Photoinduced electron transfers between triplet excited state of C₆₀ (^TC₆₀^*) and p-substituted anilines in polar solvents [benzonitrile, benzonitrile–benzene (1+2) and o-dichlorobenzene] were investigated using laser flash photolysis by observing transient absorption spectra in the visible and near-IR regions. All anilines donated electrons to ^TC₆₀^*, generating the radical anion of C₆₀ and radical cations of anilines. Quenching rate constants of ^TC₆₀^* (k_q^T) and quantum yields (Φ_et^T) for electron transfer via^TC₆₀^* were determined; the Φ_et^T values increased with increases in the k_q^T values. In highly polar solvents, the Φ_et^T values were larger than those in less polar solvents, suggesting fast dissociation of the triplet exciplex to an ion pair in polar solvents. Rate constants for the electron transfer (k_et) in polar solvents followed Rehm–Weller relationship, whereas only a poor correlation was obtained in less polar solvents.
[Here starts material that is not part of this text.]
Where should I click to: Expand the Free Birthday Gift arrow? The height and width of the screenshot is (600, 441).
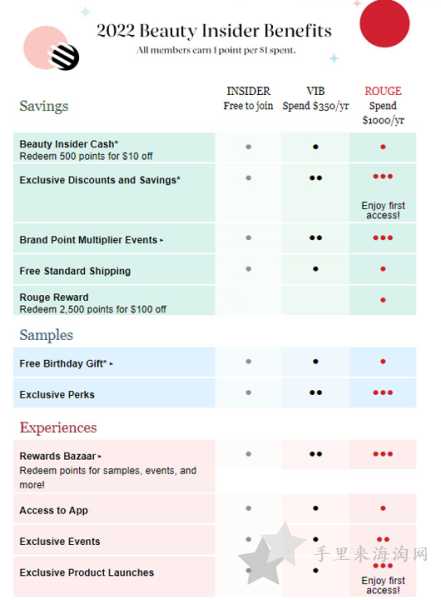coord(111,364)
The linear relationship between the k_et values and Hammett substituent constants showed a negative slope indicating high electrophilicity of ^TC₆₀^*. In the Hammett plot of the Φ_et^T values, the slope in polar solvents was more negative than that in less polar solvents, suggesting that the transition state of the electron transfer becomes polar with increase in solvent polarity. In the case of the photoinduced reaction of p-ethynyl- or p-ethenylaniline, C₆₀ adduct formation was confirmed in addition to oligomerization of these anilines.